§ **ACTION ITEM**
The data below should be restated word for word, pictures omitted.

-*-

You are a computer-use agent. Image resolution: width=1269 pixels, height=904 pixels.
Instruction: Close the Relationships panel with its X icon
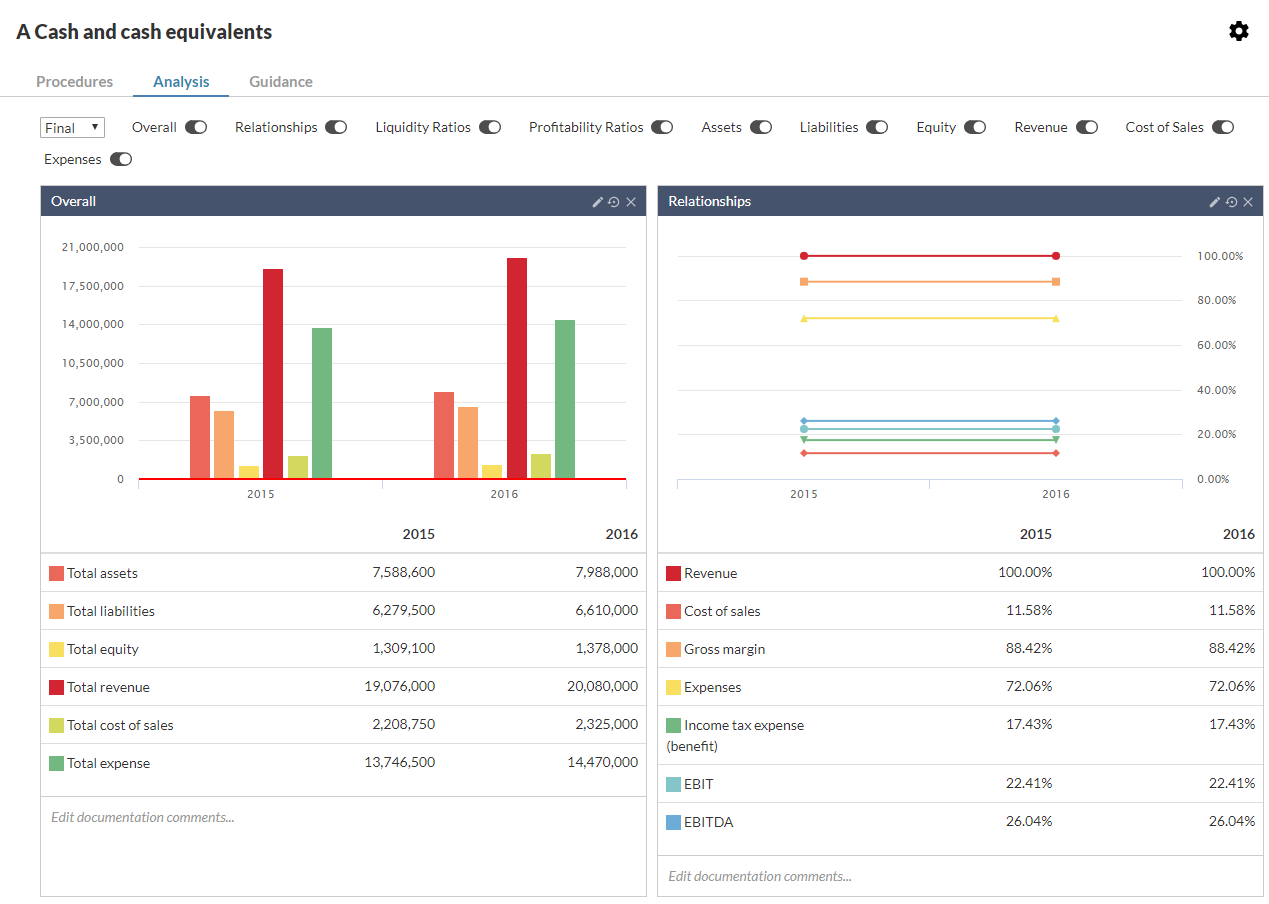point(1248,201)
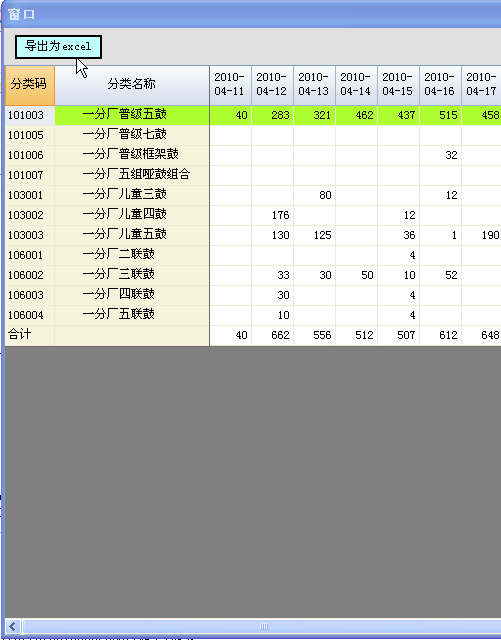Select the 分类码 column header

pos(29,85)
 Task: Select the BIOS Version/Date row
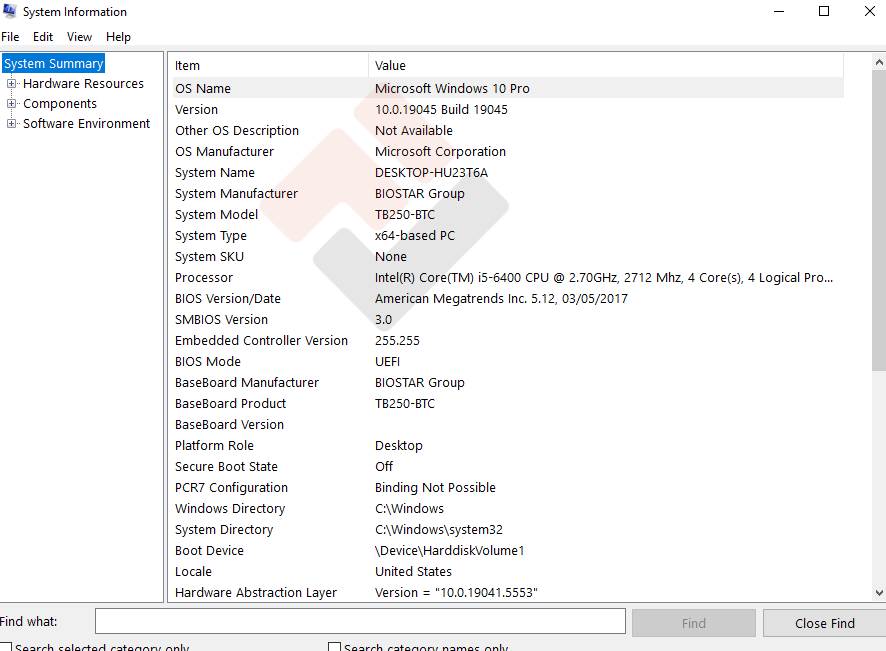tap(228, 299)
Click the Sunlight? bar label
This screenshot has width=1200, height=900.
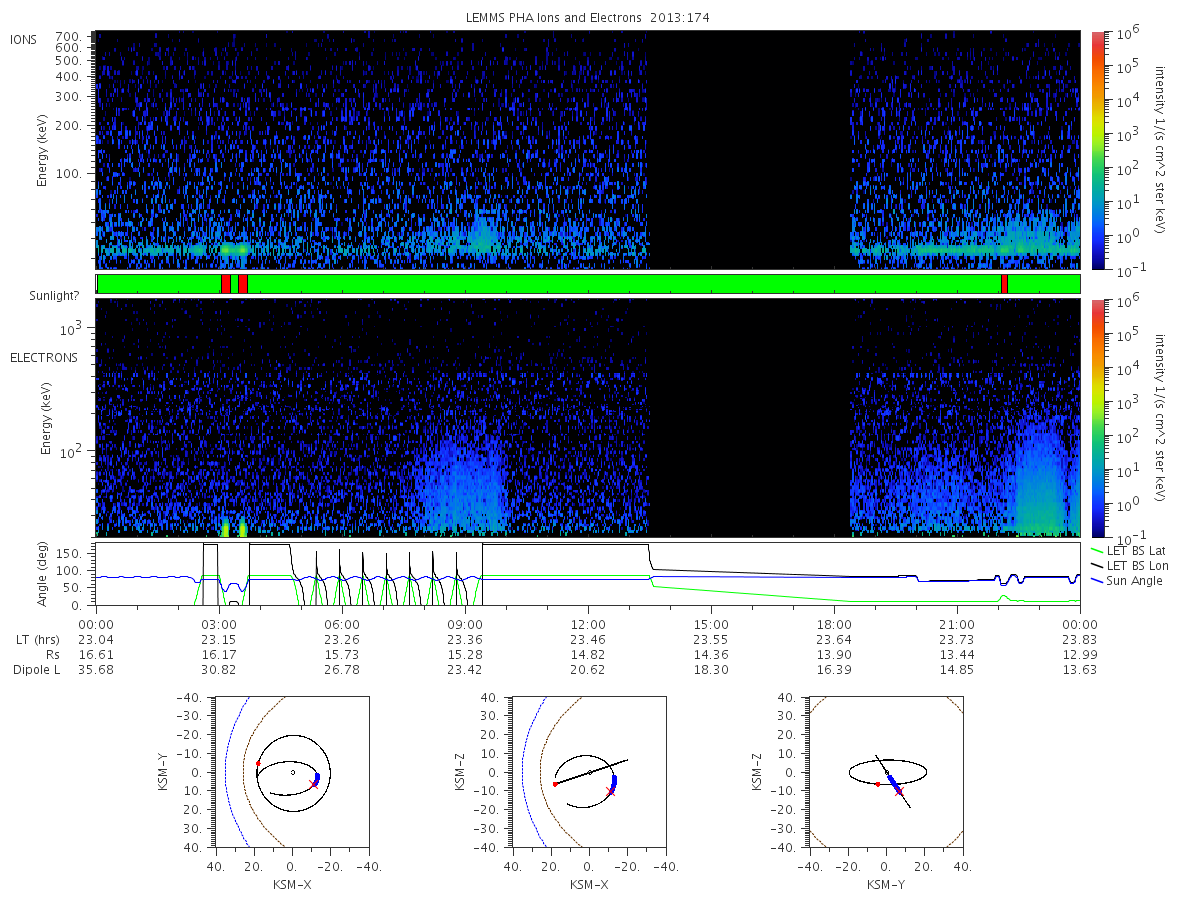pos(54,296)
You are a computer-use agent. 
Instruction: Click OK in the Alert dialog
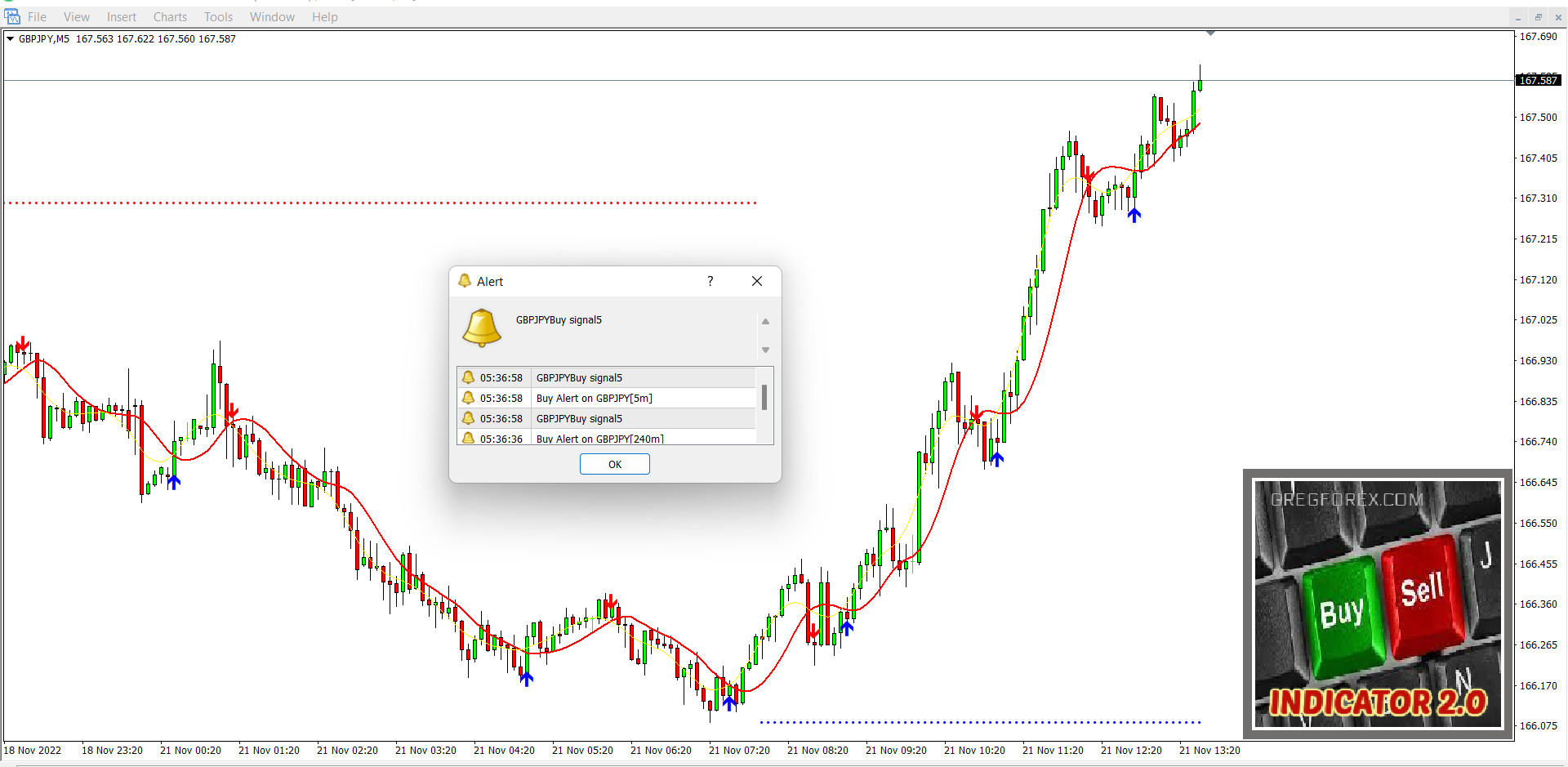click(614, 464)
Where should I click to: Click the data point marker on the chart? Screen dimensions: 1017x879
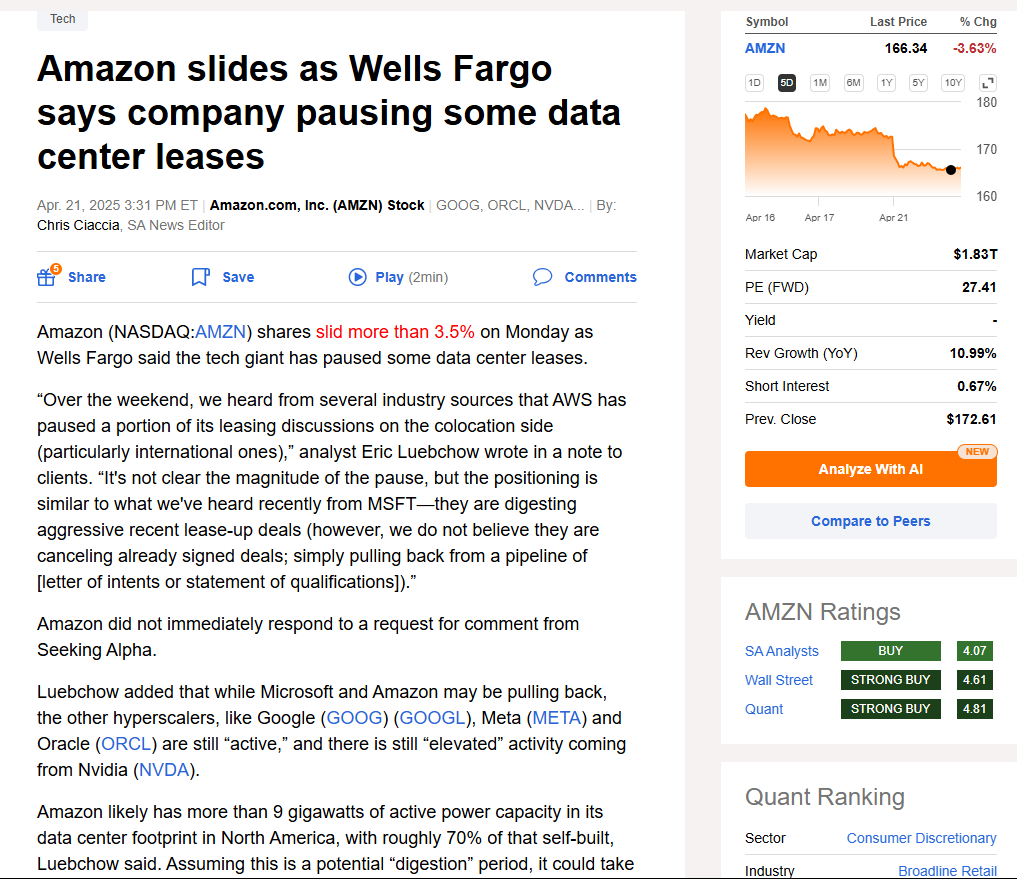[950, 170]
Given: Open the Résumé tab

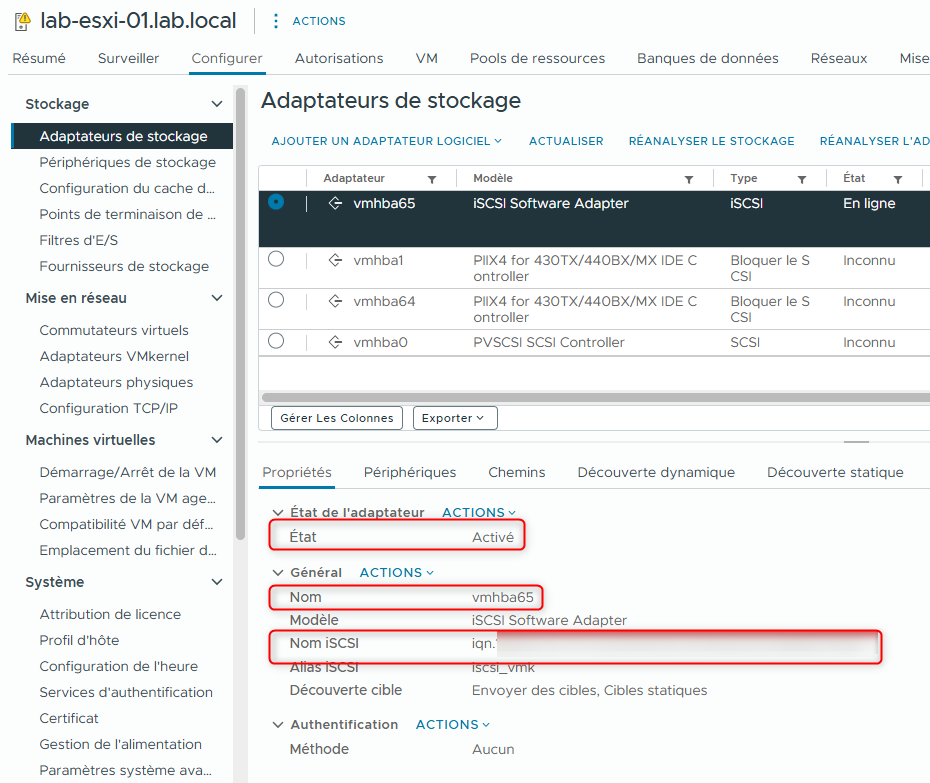Looking at the screenshot, I should (x=39, y=59).
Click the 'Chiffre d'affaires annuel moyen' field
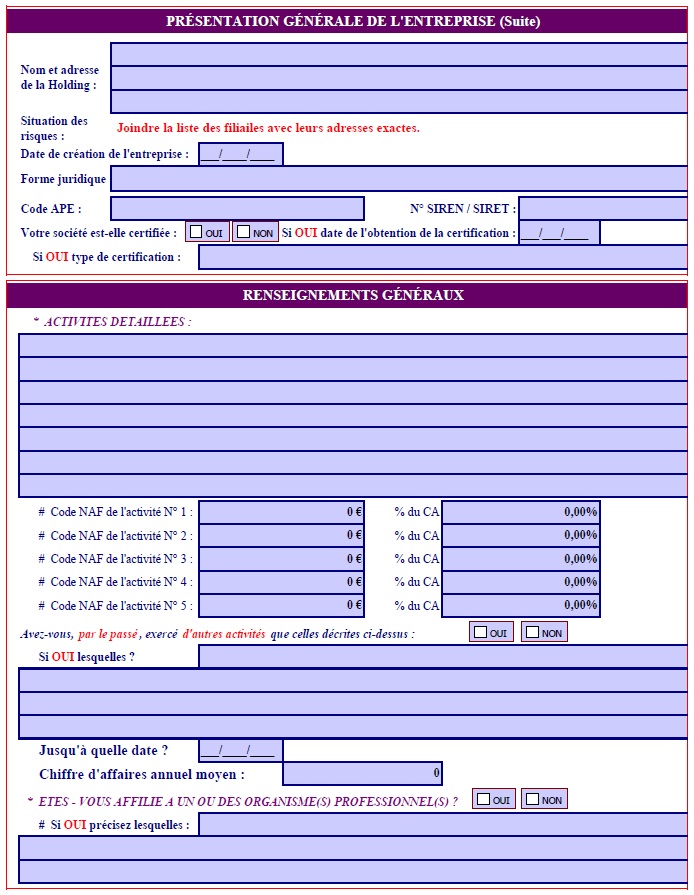Screen dimensions: 694x895 (362, 773)
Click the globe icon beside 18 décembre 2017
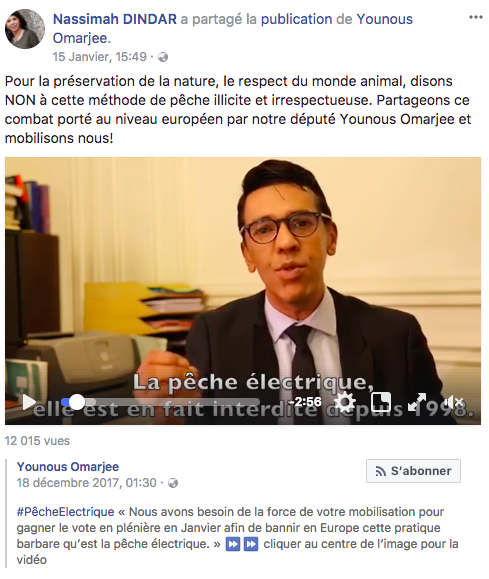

-*-

§ **SOLUTION TO THE PROBLEM**
You are a computer-use agent. Image resolution: width=1269 pixels, height=904 pixels.
Instruction: Close the Relationships panel with its X icon
point(1248,201)
Select the 分类码 column header

pos(29,85)
 Task: Select the BIOS Version/Date row
tap(228, 299)
Click the Sunlight? bar label
This screenshot has width=1200, height=900.
pos(54,296)
You are a computer-use agent. 
Instruction: Click OK in the Alert dialog
click(614, 464)
Where should I click to: Click the data point marker on the chart? Screen dimensions: 1017x879
[950, 170]
Given: Open the Résumé tab

Looking at the screenshot, I should (x=39, y=59).
Click the 'Chiffre d'affaires annuel moyen' field
Screen dimensions: 694x895 (362, 773)
Click the globe icon beside 18 décembre 2017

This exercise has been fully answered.